Contudo, nenhum dos líderes, nem mesmo Arthur, possuía notícias tão alarmantes, quanto as trazidas por Rodrik.

— Achei que tivéssemos concluído no último conselho que os desaparecimentos eram de alguma forma obra dos próprios ordinários, como parte de algum plano para chamar nossa atenção — falou Leonard, o mais velho dentre os líderes. Era um senhor já de idade avançada, com a feição perdida em rugas. Tinha olhos azuis um tanto quanto opacos e cabelo muito branco. Vestia-se inteiramente de branco, desde os sapatos até a camisa que cobria sua saliente barriga, o que lhe dava uma aparência sem vida.

— Sim, tínhamos. Mas agora temos novas informações a serem levadas em consideração que apontam para uma ameaça muito maior do que a revolta dos ordinários. E foi por essa razão que os convoquei.

— Mas essa estranha criatura pode muito bem ser invenção de um velho caduco — disse, entre risinhos nervosos, Yudi. Era uma mulher extremamente magra, de uma volumosa e longa cabeleira ruiva e olhos castanhos. Tinha o rosto coberto por sardas e uma voz estridente. Era a única mulher no conselho e alguns diziam que não era muito equilibrada, e por isso mesmo, talvez a mais perigosa dentre os líderes. Sentia um estranho prazer com as mortes causadas por inanição e desidratação dos ordinários.

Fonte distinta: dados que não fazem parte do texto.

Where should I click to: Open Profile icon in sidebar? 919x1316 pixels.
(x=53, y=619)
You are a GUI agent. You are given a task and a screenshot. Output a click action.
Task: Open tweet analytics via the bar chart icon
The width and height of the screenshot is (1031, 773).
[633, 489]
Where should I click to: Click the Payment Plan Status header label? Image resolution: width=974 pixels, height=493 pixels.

— É evidente que não acreditei — disse, rigidamente, Arthur. — Uma história absurda como essa, contada em um momento de agitação, por um único ordinário, não deve causar efeitos sobre as capitais. Contudo, antes que qualquer dos senhores chegasse até aqui na noite de ontem, um fenômeno que não poderia ser provocado por qualquer ordinário, por mais brilhante que fosse, aconteceu dentro das muralhas desta mesma capital. Marcus, mostre.

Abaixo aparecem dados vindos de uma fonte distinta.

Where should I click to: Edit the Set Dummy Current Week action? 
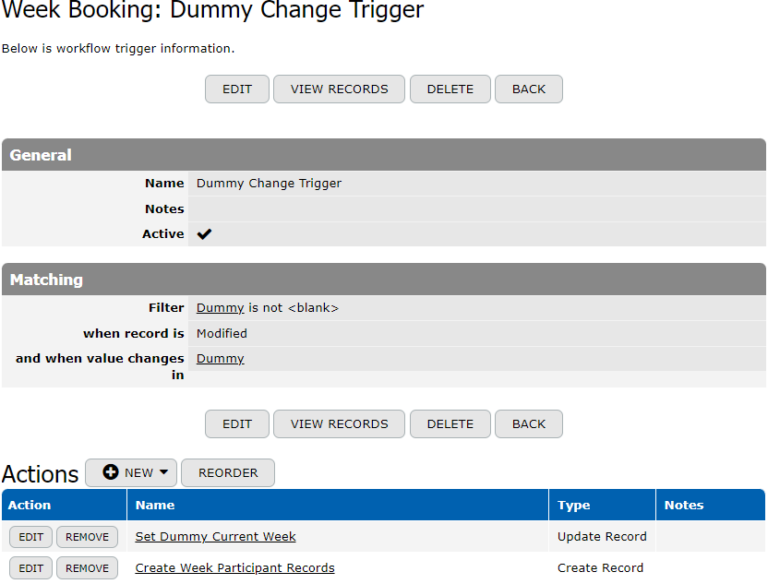(x=31, y=537)
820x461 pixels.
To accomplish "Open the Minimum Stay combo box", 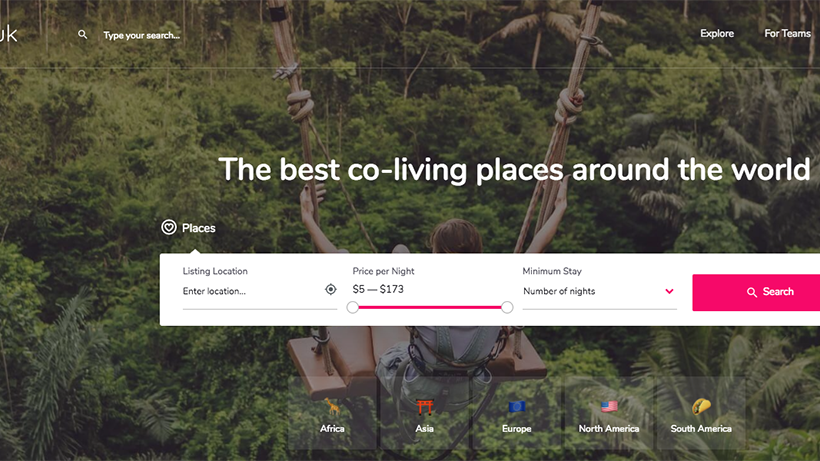I will click(599, 292).
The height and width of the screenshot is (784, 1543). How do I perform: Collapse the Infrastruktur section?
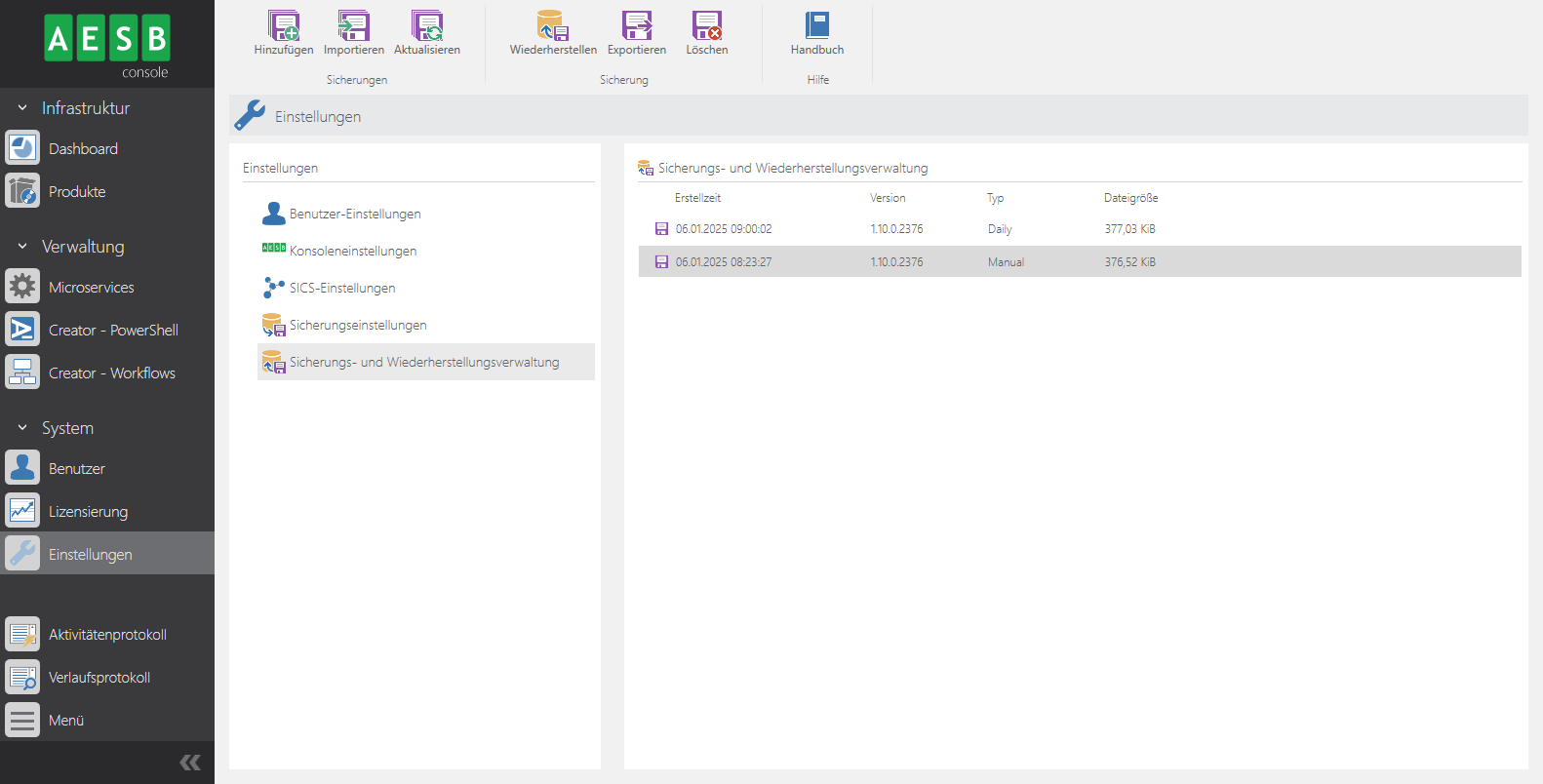coord(22,108)
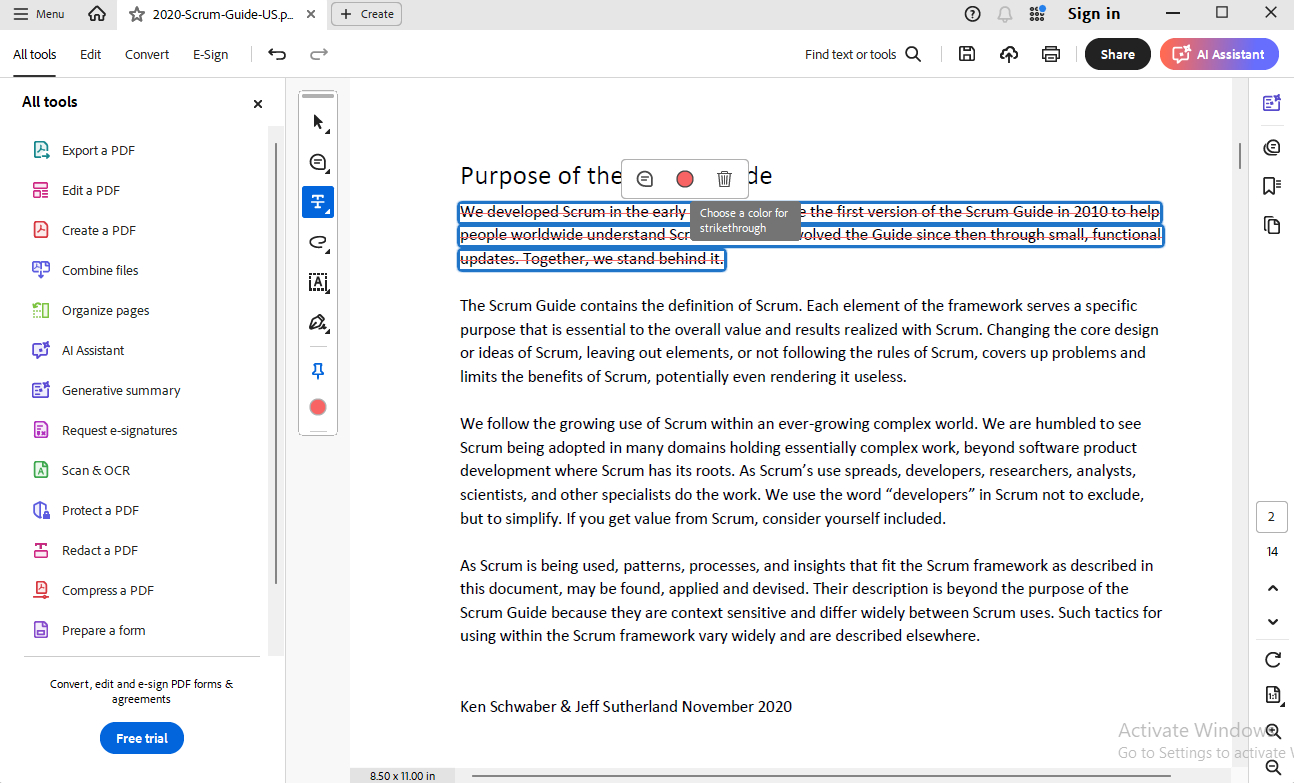Select the strikethrough text tool in toolbar
Image resolution: width=1294 pixels, height=783 pixels.
click(x=318, y=202)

Marcus levantou-se e caminhou em direção ao controle de vidro. Pressionou um único botão. Uma projeção de imagens começou a tomar forma sobre a mesa de vidro.

— Essa é uma gravação feita por um singular, de sua cobertura, dos acontecimentos de ontem à noite — explicou Marcus.

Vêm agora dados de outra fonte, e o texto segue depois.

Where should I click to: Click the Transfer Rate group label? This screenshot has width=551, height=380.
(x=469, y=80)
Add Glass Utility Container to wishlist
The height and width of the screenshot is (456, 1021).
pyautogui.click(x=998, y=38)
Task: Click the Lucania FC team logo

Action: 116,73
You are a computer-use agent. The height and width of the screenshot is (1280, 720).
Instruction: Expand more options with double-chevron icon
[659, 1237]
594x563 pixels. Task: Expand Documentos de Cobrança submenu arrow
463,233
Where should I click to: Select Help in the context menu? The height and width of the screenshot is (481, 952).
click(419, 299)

As imagens mostravam fogo em uma das praças da capital que, aparentemente, não queimava nada. Não havia também nada que o estivesse alimentando.

As chamas subiam por muitos e muitos metros e tinham uma coloração escura que variava entre o vinho, marrom e o preto. A fumaça era negra e parecia mais grossa do que uma fumaça comum.

Seu movimento também não era normal. Parecia programada para seguir em determinada direção. E aquela se movia em direção às muralhas.

Era possível saber que o responsável pela filmagem tremia e respirava ofegante.

Outras pessoas começavam a gritar.

E então acabou. Por algum motivo, quem quer que estivesse gravando as imagens, havia desistido.

A sala mergulhou em um profundo silêncio. Arthur notou que os líderes se remexiam nas cadeiras acolchoadas.

Yudi soltou uma gargalhada.

— Essas chamas têm a cor do meu cabelo. São lindas!

Os outros estavam ainda chocados demais com o que viram para prestarem atenção ao comentário da líder.

— E o que aconteceu depois disso? — perguntou Leonard, com sua voz pausada.

— Nada. As chamas continuaram altas por mais alguns segundos e a fumaça ultrapassou o limite das muralhas. Não sabemos até aonde. Alguns minutos depois, a fumaça retroagiu e as chamas começaram a minguar — respondeu Marcus.

— Talvez seja o momento de acreditarmos que o depoimento do ordinário tenha algum fundo de verdade — opinou Rodrik, passando a mão no rosto, que agora gotejava, ainda que a sala estivesse sendo refrescada artificialmente.

— É certo que isso foge à nossa compreensão nesse momento. Mas daí a acreditar que uma criatura jamais antes vista seja a responsável, é um longo passo — respondeu, friamente, Leonard.

— Como mais o Senhor explicaria o que vem acontecendo?

A discussão foi interrompida por alguém que batia na porta. Marcus olhou rapidamente para Arthur e se dirigiu para abri-la. Saiu, encostando-a atrás de si.

Alguns instantes depois, foi até o presidente e falou algo baixo para que somente ele pudesse ouvir.

A cor do rosto de Arthur fugiu por um minuto e os líderes poderiam jurar que uma sombra de medo cruzara seu rosto.

Marcus afastou-se e saiu da sala rapidamente. Arthur levantou-se, reassumiu seu ar de liderança e pronunciou pausadamente, como se ele próprio precisasse digerir a informação.

— Receio que Rodrik esteja certo, senhores. Acabo de receber a confirmação.